Investors find these tabular presentations to be extremely useful, as they compile information that is often scattered throughout the filing into one central location. For example, in periods in which a company’s liquidity becomes of concern to investors, such as at the present moment, it is useful for investors to be able to turn to a particular section of the filing and readily see what a company’s future contractual obligations are, without having to hunt for each piece of information throughout the filing…
This is also, by the way, an ongoing issue with respect to non-GAAP financial metrics – as long as the GAAP numbers are there, what does it matter if the company releases non-GAAP financials as well? And yet it does matter, which is why Congress and the SEC regulate non-GAAP disclosures.
I’ll note that even as both Congress and the SEC demonstrate some ambivalence about market perfection – not only through non-GAAP regulation, by the way, but also via “crash” damages in the PSLRA context and proposed diversity disclosures - (some) courts continue to assume market perfection and make that the basis of their analysis of securities fraud lawsuits.
Leaving all of that aside, however, one of the more interesting observations is CII’s point that:
We would also note that the preparation of the contractual obligations table is a useful management exercise as it summarizes the obligations in one location and provides management with a picture of such obligations. We know that what gets measured and disclosed is what gets monitored by management. This is another reason to include the table and enhance as we describe elsewhere herein.
In other words, it’s not just about whether investors can glean and absorb types of information; the disclosure structure imposed by the SEC dictates board priorities and therefore indirectly polices corporate governance. This is not a new idea – commenters have long made similar observations – but CII is right that to the extent the SEC is attempting to move to a principles-based disclosure system, it is perhaps not fully recognizing the real governance tradeoffs that accompany more exacting disclosure requirements.

• _Source data_

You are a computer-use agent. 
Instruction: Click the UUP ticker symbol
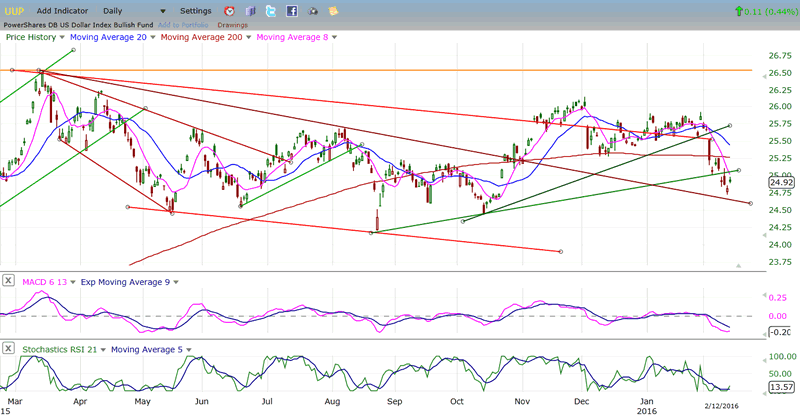tap(14, 10)

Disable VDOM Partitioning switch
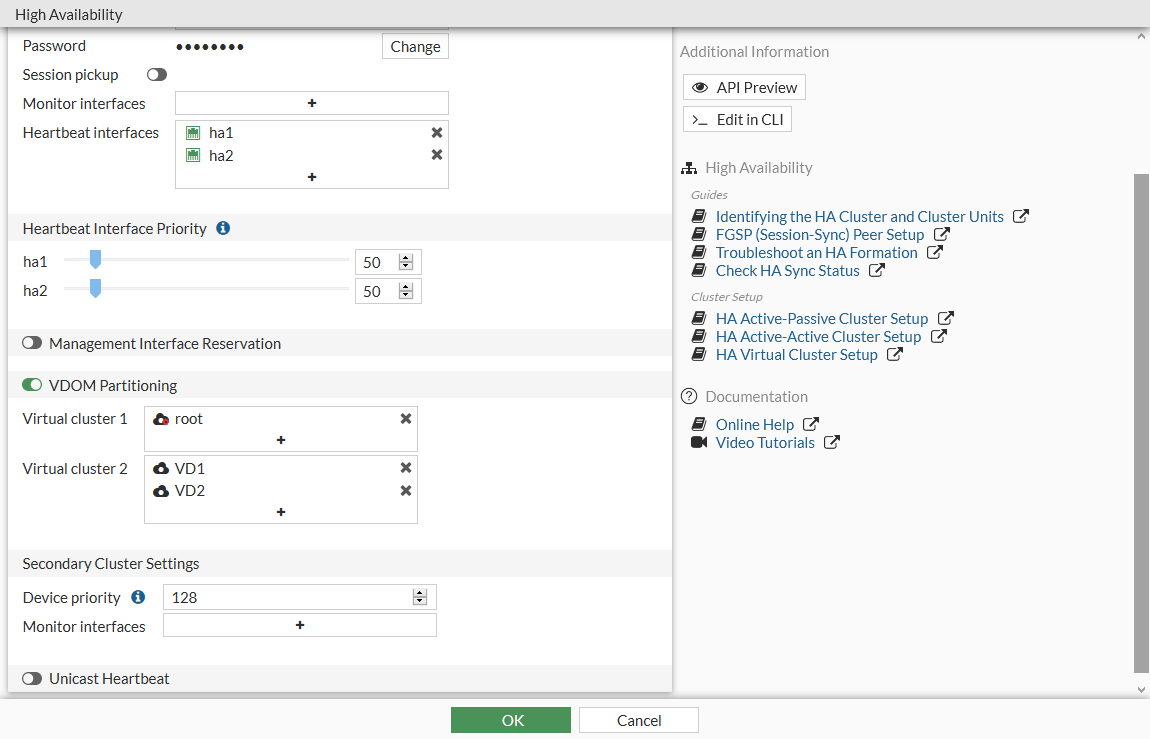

• _Written problem_
In the text on SEC disclosure rules, what does CII say preparing the contractual obligations table gives management?

• _In response_
A picture of the company's obligations, summarized in one location.